E a roseira sempre verde deixara exalar perfumes enchendo o espaço, alegrando o ambiente. Os seus galhos cresciam, soltando espinhos. Não foi preciso podá-los, pois cresciam para cima, inclinados para o além. Espaço havia pois Deus queria. Ele era o jardineiro. E a roseira produzia a dez, a cem e a mil, O povo a admirava e dizia;
- Olha que linda roseira. É a que dá mais rosas neste jardim . As suas folhas nunca secam Estão sempre verde. Suas pétalas nunca murcham. A chuva caia, o vento batia forte, o sol a aquecia, Mas a roseira a tudo resistia. Cada hora cada momento o jardineiro estava perto para protege-la, amá-la e vigiá-la. Os anos passaram. A chuva sessou, o clima mudou. roseira. Mudou de canteiro. O jardineiro quis assim. A levou para o canteiro de outro jardim - o céu - Jardim de Deus. Lá sim existem flores que nunca existiram a qui. Lá ela continua florescendo e perfumando para sempre.

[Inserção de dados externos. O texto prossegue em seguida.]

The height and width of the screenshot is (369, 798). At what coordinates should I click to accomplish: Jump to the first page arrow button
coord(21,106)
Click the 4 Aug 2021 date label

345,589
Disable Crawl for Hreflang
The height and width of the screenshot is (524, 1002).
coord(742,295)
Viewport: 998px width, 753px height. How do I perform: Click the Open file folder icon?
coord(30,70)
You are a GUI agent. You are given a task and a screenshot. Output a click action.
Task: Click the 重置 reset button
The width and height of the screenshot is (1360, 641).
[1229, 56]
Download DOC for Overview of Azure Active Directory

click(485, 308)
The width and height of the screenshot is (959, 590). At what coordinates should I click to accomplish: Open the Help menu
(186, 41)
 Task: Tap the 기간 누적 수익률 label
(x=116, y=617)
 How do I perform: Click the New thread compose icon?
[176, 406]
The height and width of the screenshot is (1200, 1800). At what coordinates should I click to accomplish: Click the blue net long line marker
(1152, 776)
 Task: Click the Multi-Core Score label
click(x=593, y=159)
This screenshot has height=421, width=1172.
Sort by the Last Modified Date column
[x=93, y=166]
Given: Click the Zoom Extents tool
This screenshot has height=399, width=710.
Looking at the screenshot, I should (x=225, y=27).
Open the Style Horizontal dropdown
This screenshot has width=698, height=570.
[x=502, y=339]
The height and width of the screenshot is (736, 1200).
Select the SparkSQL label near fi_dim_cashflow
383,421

E o seu Jardineiro. Ainda é o mesmo que dela cuidou durante os seus setenta e seis anos. Também é o mesmo que ainda cuida de suas mudinhas deixadas plantadas s qui. Que estas possam florescer e exalar perfume como a velha roseira mãe - Rita Alves de Almeida. Para a gloria de Deus Obs. Esta mensagem é escrita pela nona rosa acolhida dos treze primeiros botões.